Unter dem 04.03.2004 bestellte der Kläger daraufhin bei der Beklagten das streitgegenständliche Fahrzeug zum Preis von 44.199 €.
Der an den Kläger ausgelieferte Multivan war weder mit einer Telefonvorbereitung noch mit einer Alarmanlage ausgerüstet. Außerdem fehlte die Bedienungsanleitung für das Navigationssystem, die allerdings während des Rechtsstreits nachgeliefert wurde. Mit Schreiben vom 01.04.2004 forderte der Kläger die Beklagte deshalb – erfolglos – zur Nacherfüllung auf.
Mit der Klage verlangt der Kläger die Rückzahlung eines Teils des Kaufpreises (2.000 €) nebst Zinsen und behauptet, in dieser Höhe sei der Wert des Fahrzeugs wegen des Fehlens der Alarmanlage und der Telefonvorbereitung gemindert.
Die Beklagte behauptete, die Alarmanlage und die Telefonvorbereitung seien im Internet irrtümlich als Ausstattungsmerkmale aufgeführt gewesen. Richtig sei die Beschreibung des Fahrzeugs in dem schriftlichen Angebot vom 03.03.2004. Dem Kläger sei anlässlich eines telefonischen Beratungsgesprächs auch mitgeteilt worden, dass das Fahrzeug weder über eine Alarmanlage noch über eine Telefonvorbereitung verfüge.

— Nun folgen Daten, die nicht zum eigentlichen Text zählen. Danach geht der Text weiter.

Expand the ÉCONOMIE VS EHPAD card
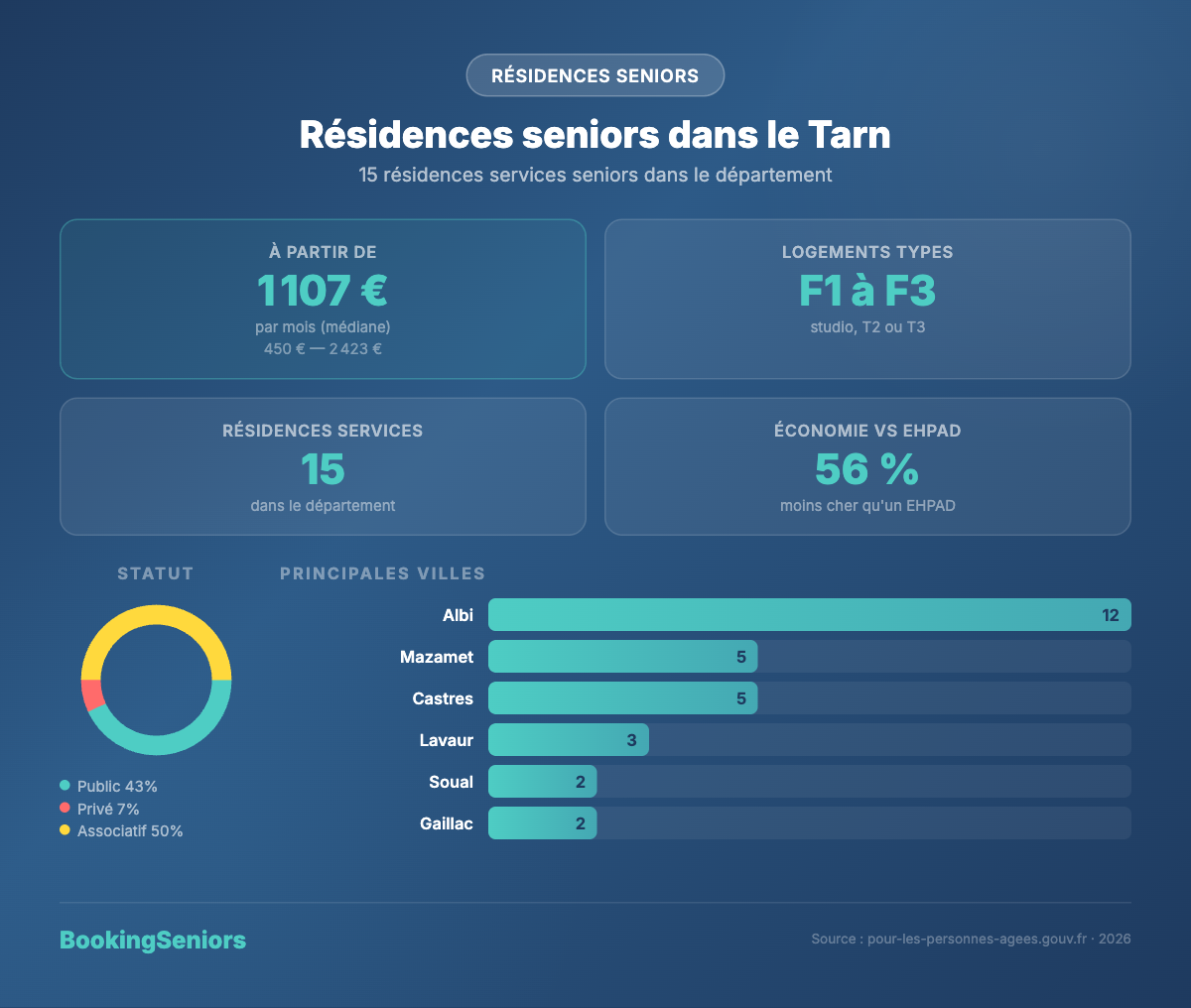1191x1008 pixels. point(867,466)
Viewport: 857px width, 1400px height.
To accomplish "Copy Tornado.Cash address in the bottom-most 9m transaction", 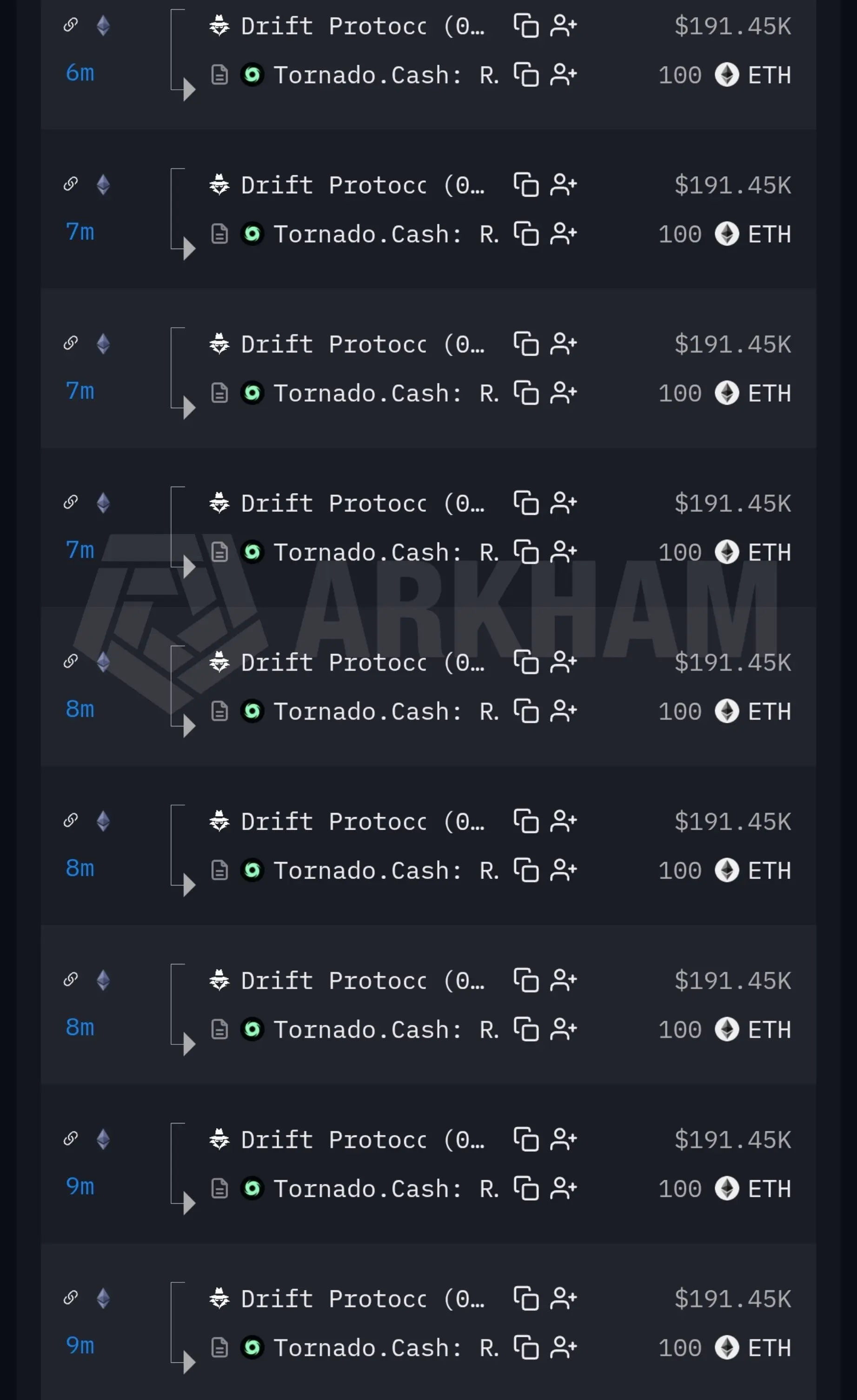I will pos(525,1347).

Die Klage hatte teilweise Erfolg.
Aus den Gründen: I. … 1. Der Kläger hat einen Anspruch … auf Zahlung von 663 € aus Minderung des Kaufpreises gemäß §§ 433, 434 I 1, 437 Nr. 2, 441 BGB.
a) Zwischen den Parteien besteht unstreitig ein Kaufvertrag über einen Pkw VW Multivan zu einem Kaufpreis von 44.199 €.
b) Dem Kläger steht gegenüber der Beklagten ein Minderungsrecht aus §§ 437 Nr. 2, 441 BGB zu, denn der gelieferte Pkw war mit einem Sachmangel i. S. von § 434 BGB behaftet.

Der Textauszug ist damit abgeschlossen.